In a hobby side project I am creating an online game where the user can play a card game by implementing strategies. The user can submit his code and it will play against other users strategies. Once the user has submitted his code, the code needs to be run on server side.
I decided that I want to isolate code execution of user submitted code into an AWS lambda function. I want to prevent the code from stealing my AWS credentials, mining cryptocurrency and doing other harmful activity.
My plan is to do following:
Limit code execution time
Prevent any communication to internet & internal services (except trough the return value).
Have a review process in place, which prevents execution of user submitted code before it is considered unharmful
Now I need your advice on how to achieve best isolation:
How do I configure my function, so that it has no internet access?
How do I configure my function, so that it has no access to my internal services?
Do you see any other possible attack vector?
How do I configure my function, so that it has no internet access?
Launch the function into an isolated private subnet within a VPC.
How do I configure my function, so that it has no access to my internal services?

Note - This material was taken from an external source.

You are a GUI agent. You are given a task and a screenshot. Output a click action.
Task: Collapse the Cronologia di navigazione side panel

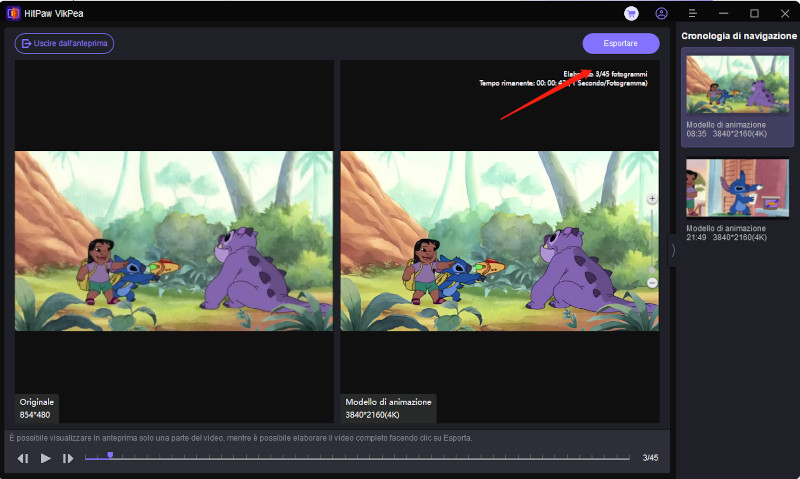(672, 250)
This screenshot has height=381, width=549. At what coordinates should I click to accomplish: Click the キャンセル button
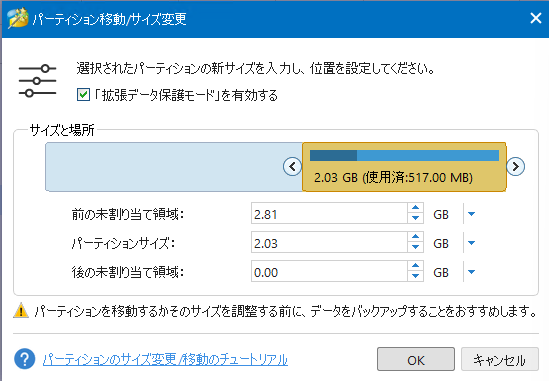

By launching the function inside the isolated private subnet you can configure which services it has access to by controlling them via the security groups and further via Route Table this subnet attached including AWS Network ACLs.
Do you see any other possible attack vector?
There could be multiple attack vectors here :
I would try to answer from the security perspective in AWS Services. The most important would be to add AWS Billing Alerts setup, just in case there is some trouble at least you'll get notified and take necessary action and I am assuming you already have MFA setup for your logins.
Make sure you configure your lambda with the least privilege IAM Role
Create a completely separate subnet dedicated to launching the lambda function
Create security for lambda and control this lambda access to other services in your solution.
Have a separate route table for the subnet where you allow only the selected services or be very specific with corresponding IP addresses as well.
Make sure you use Network ACLs to configure all the outgoing traffic from the subnet by adding ACL as well as an added benefit.
Enable the VPC flow logs and have the necessary Athena queries with analysis in place and add alerts using AWS CloudWatch.
The list can be very long when you want to secure this deployment fully in AWS. I have added just few.
I'd start by saying this is very risky and allowing people to run their own code in your infrastructure can be very dangerous. However, that said, here's a few things:
Limiting Code Execution Time
This is already built in to Lambda. Functions have an execution limit on time which you can configure easily through IaC, the AWS Console or the CLI.
Restricting Internet Access
By default Lambda functions can be thought of as existing outside the constraints of a VPC for more applications. They therefore have internet access. I guess you could put your Lambda function inside a private subnet in a VPC and then configure the networking to not allow connections out except to locations you want.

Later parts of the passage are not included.